#### PROBLEM REQUIREMENTS:
Look through the entries below and count the lines with "Pads" in them; the reply is the number alone.

#### EXCERPTED RECORDS:
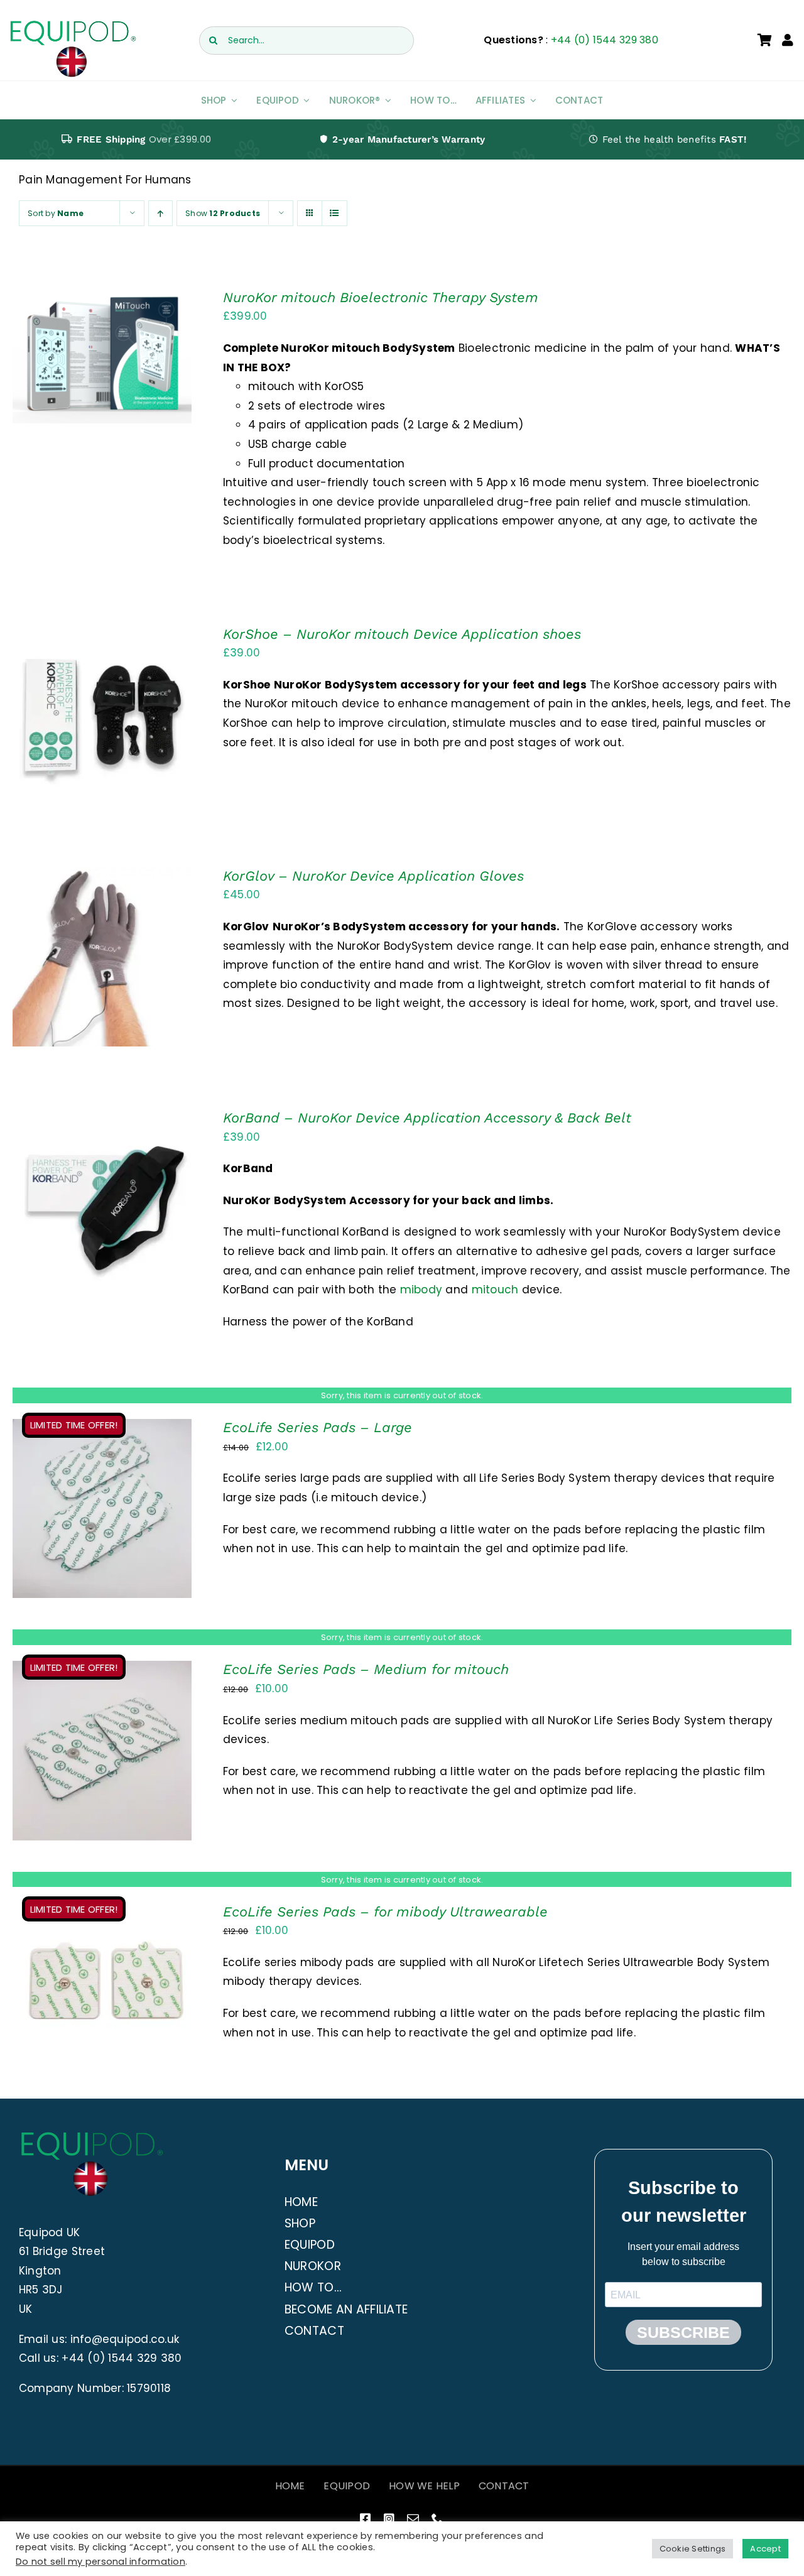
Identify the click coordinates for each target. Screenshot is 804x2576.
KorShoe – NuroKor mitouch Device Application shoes (402, 634)
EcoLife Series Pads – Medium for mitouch (366, 1669)
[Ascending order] (160, 213)
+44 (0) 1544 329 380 (604, 40)
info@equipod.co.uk (125, 2339)
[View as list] (334, 213)
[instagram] (389, 2518)
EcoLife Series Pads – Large (317, 1427)
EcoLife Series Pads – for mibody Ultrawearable (385, 1912)
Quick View (141, 359)
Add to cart (66, 359)
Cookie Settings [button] (693, 2549)
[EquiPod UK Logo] (72, 23)
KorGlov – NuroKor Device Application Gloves (373, 876)
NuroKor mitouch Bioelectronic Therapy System (380, 297)
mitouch (497, 1289)
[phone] (437, 2518)
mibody (423, 1289)
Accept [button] (765, 2549)
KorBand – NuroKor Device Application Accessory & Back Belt (427, 1118)
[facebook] (365, 2518)
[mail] (413, 2518)
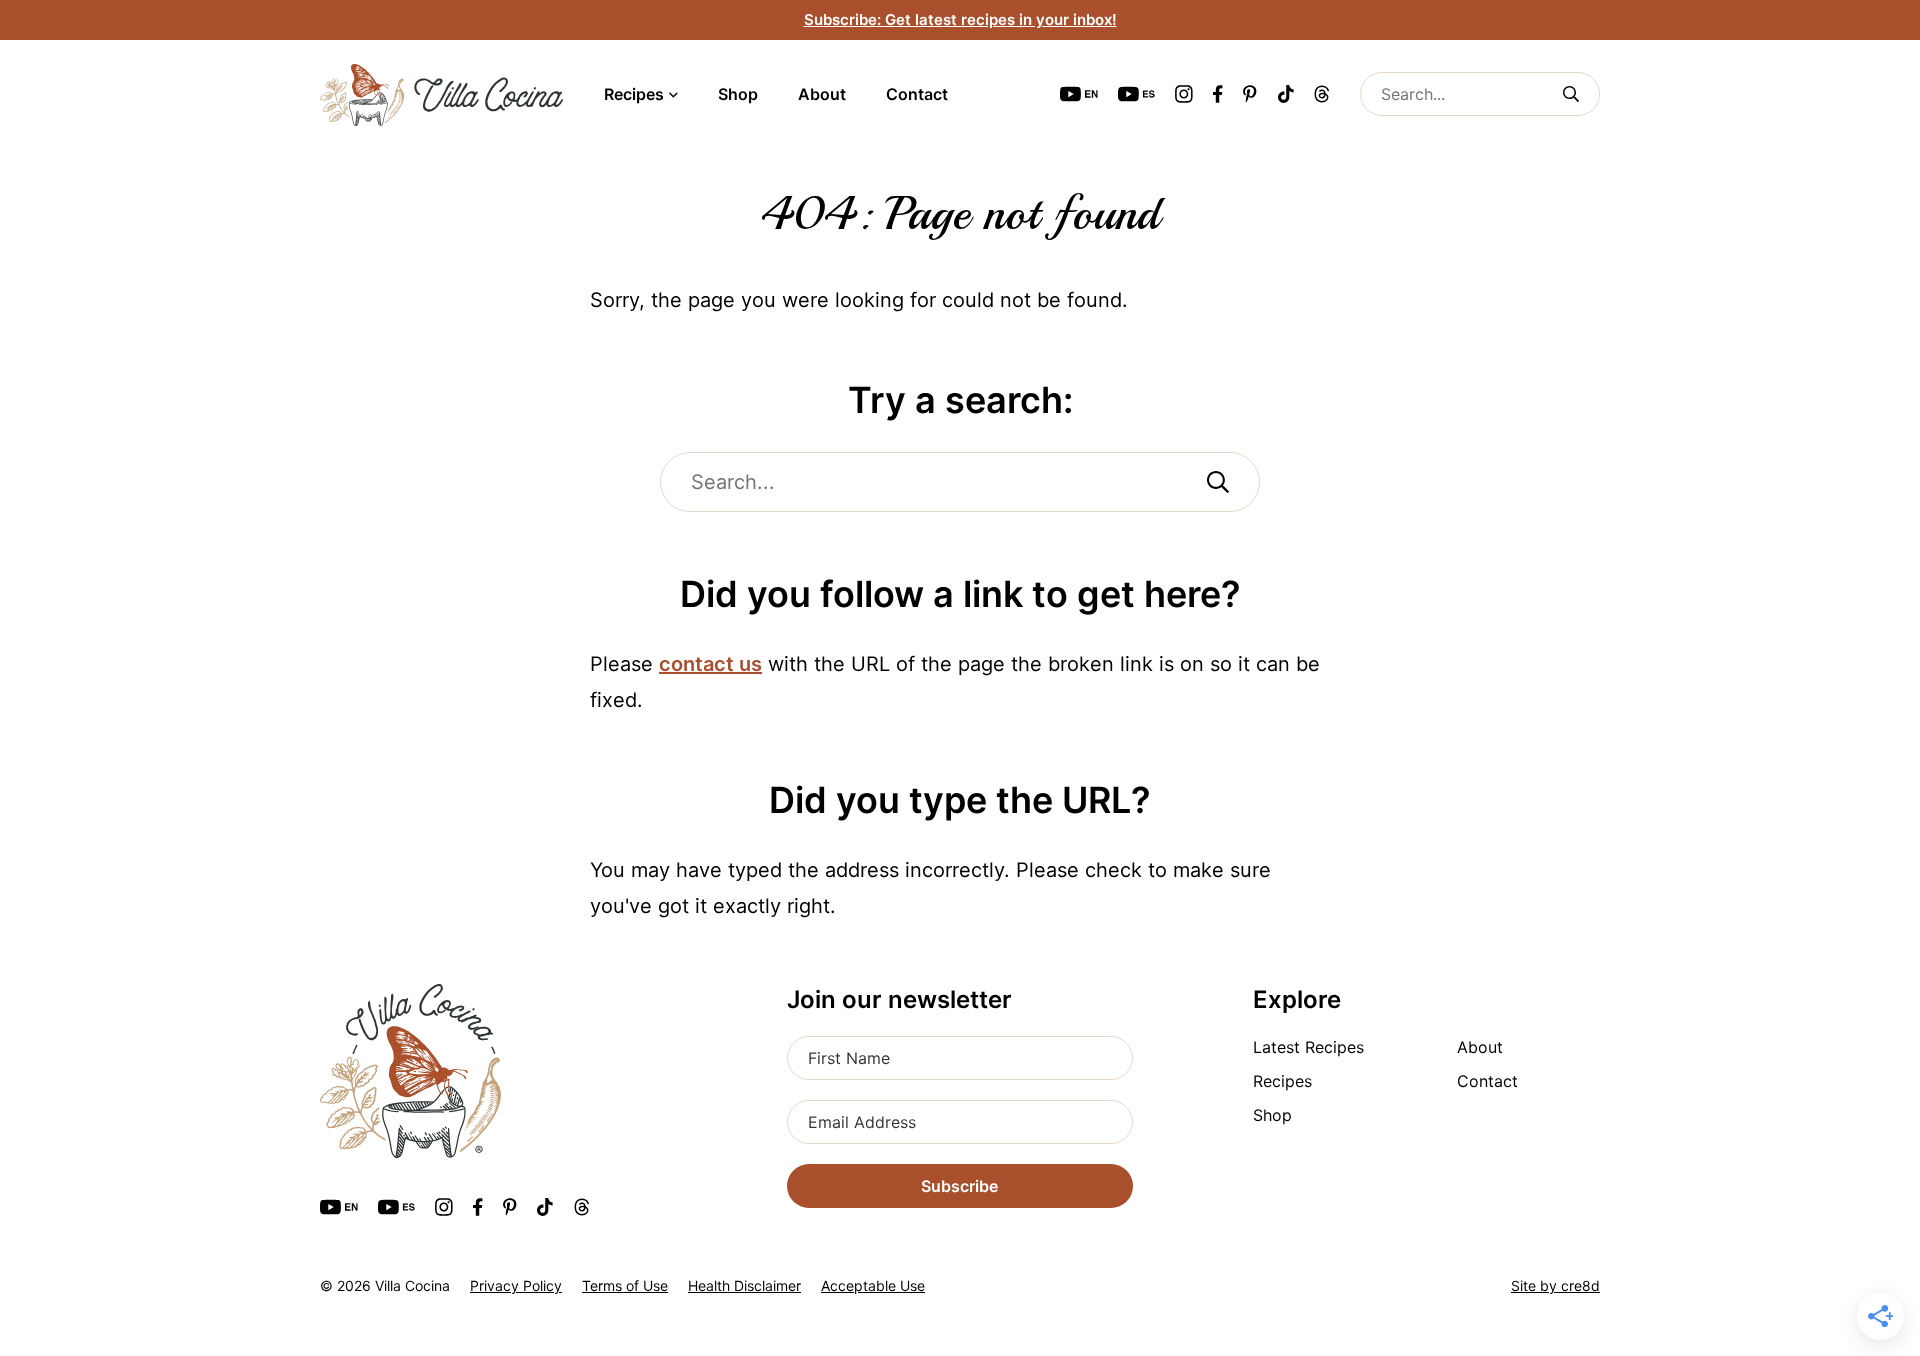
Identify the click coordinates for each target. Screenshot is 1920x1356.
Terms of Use (625, 1285)
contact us (710, 664)
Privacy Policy (516, 1285)
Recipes (634, 94)
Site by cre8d (1555, 1285)
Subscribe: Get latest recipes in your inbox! (960, 19)
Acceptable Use (873, 1285)
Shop (738, 94)
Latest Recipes (1308, 1047)
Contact (917, 94)
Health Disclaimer (744, 1285)
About (822, 94)
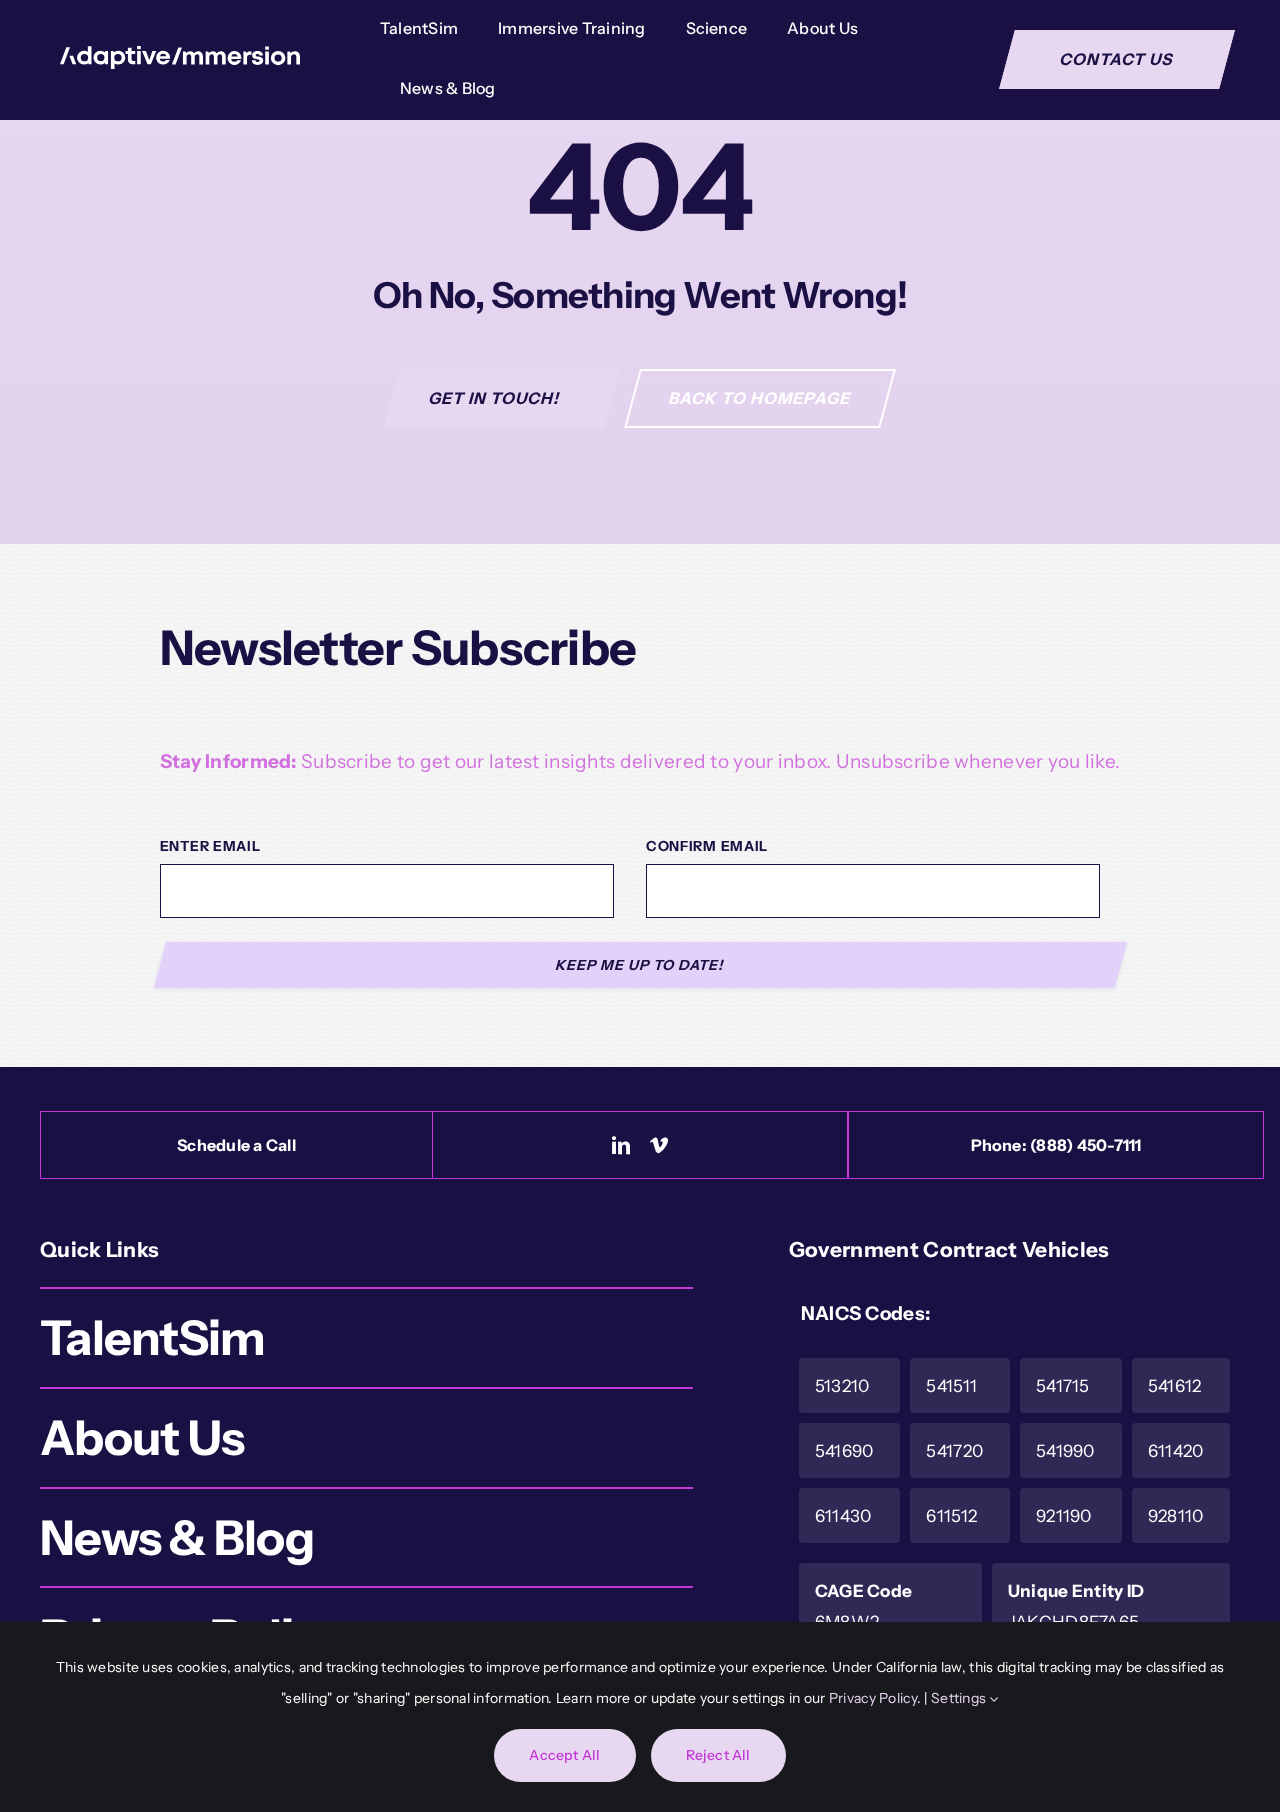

#### SOLUTION TO THE PROBLEM:
3